I really hope you do take all the extra measures possible, because this is such a terrible situation and new steps should be taken since the little hedgehog hasn't been found yet. Good luck!


----------



## lovesnuffles

I would say the store stays right at 75 degrees during the day. We're not even allowed to put the air lower than a certain temperature because the pipes freeze up and it costs an arm and a leg to restore the freon or however air conditioners work.

And now I'm not sure how many extra measures I'll be able to take at all :/ One of my snakes went missing last night too.

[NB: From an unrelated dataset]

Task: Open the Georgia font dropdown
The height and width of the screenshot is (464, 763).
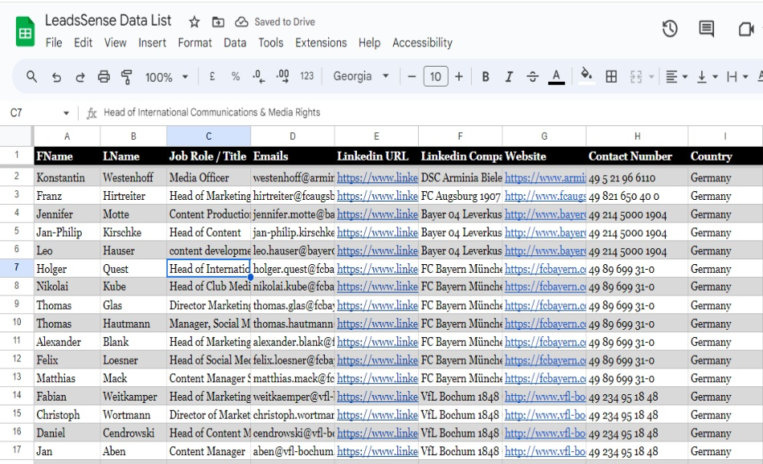Action: 359,75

WHY DOES THIS HAPPEN TO ME?! Lol


----------



## E-Che & Tonja

Ok if there is a snake now loos you DEFUNTLY need to find her asap!!! and the store needs to come up with a better means of keeping the animals contaned...


----------



## lovesnuffles

It's my own personal snake that's loose, not a store snake. And even if it was a store snake, none of our snakes could eat her. Lol, I can't imagine what snake would be stupid enough to mess with her, period, no matter how big they are.


----------



## Lilysmommy

Whatever kind of snake you have, it's unlikely they have any knowledge of hedgehogs. Depending on how long it's been since your snake has eaten, and how long he ends up lost, it's entirely likely that he could try attacking the hedgehog because he sees it as food. It's a small, warm-blooded animal. Food. He may not have any clue that all over that animal are sharp things that would hurt him. And he could VERY easily hurt that hedgehog before he finds out. Then both animals are hurt and lost.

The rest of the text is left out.